JEP325: Switch expressions spec

Guy Steele guy.steele at
Thu May 10 15:03:14 UTC 2018

> On May 10, 2018, at 10:11 AM, Brian Goetz <brian.goetz at> wrote:
> This was the thinking behind UA1; that sometimes you were going to want to "fall into" an arrow case

"What I propose IS NOT FALLTHROUGH!” he continues to howl into the darkness (but otherwise keeps his mouth zipped, because he is done arguing** :-).


** As promised, I will offer no further argument as to what syntax should be adopted (that's policy); but I will continue to proclaim firmly that multiple labels in a SwitchBlockStatementGroup are not, and never have been, an example of fallthrough (that’s a fact, supported by textual evidence in the JLS from the very beginning).

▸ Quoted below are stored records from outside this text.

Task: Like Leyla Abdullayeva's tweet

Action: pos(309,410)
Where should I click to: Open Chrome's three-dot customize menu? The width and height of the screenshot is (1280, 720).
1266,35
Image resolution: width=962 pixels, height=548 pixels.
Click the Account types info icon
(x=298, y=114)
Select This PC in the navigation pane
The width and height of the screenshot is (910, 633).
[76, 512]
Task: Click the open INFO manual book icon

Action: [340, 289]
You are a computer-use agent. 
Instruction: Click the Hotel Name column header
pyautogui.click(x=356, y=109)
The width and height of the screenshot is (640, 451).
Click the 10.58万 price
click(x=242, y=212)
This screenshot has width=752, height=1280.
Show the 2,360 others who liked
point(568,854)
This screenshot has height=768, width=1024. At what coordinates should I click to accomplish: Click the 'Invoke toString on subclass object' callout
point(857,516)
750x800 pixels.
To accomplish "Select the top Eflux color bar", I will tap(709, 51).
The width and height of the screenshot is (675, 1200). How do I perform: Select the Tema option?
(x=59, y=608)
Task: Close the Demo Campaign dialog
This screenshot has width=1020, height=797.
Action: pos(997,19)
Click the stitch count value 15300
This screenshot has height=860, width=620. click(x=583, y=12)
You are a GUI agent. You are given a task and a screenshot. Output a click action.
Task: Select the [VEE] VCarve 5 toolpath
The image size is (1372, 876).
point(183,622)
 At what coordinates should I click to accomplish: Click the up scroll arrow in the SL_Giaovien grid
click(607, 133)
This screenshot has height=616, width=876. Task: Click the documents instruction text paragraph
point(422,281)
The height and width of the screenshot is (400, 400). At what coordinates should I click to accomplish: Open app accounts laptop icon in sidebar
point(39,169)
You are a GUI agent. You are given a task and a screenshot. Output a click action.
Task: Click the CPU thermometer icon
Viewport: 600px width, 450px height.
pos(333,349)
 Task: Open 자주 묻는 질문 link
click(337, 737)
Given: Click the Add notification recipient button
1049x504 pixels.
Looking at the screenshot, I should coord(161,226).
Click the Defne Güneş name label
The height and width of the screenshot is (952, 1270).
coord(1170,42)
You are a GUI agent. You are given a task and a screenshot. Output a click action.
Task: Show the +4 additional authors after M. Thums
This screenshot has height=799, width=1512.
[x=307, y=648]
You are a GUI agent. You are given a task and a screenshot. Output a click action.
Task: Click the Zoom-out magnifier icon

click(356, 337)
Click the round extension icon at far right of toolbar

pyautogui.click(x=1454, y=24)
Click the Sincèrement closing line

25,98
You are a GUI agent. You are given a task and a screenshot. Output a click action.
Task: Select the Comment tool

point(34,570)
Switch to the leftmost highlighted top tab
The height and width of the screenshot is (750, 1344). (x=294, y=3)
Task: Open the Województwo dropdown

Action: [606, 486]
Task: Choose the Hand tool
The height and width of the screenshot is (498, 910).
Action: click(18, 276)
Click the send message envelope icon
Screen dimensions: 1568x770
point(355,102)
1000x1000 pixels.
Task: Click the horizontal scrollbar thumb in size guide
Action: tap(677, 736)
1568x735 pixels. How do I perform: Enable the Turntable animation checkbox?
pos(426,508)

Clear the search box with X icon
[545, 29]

Here’s why we (Bill Joy and I) did that: If you look at the underlying implementation in the JVM, when you use a “lookupswitch” instruction, if two int values happen to take you to the code for the same statement, then for either int value the lookup table takes you straight there; there is no “fallthrough” at the JVM level, and the terminology used in the source language documentation reflects that intent, the better to convey the intended execution and cost model.  When you write “case 3: case 4: S” it means EXACTLY the same thing as “case 4: case 3: S” and ought to have exactly the same cost, no matter what the run-time distribution of occurrences of “3” and “4” as actual dispatch values.  The labels “case 3:” and “case 4:” are co-equal labels of S.  There is no extra execution step of any kind when the dispatch value equals the case label that happened to be written first, compared to what happens when the dispatch value equals the case label that happened to be written second.  And of course the intent was that the same thing would be going on at the machine level: there would simply be a jump instruction to an address pulled from a table.

The introduction of patterns may disrupt that model.  If so, so be it, but that is a big-deal change, and it will need to be explained carefully.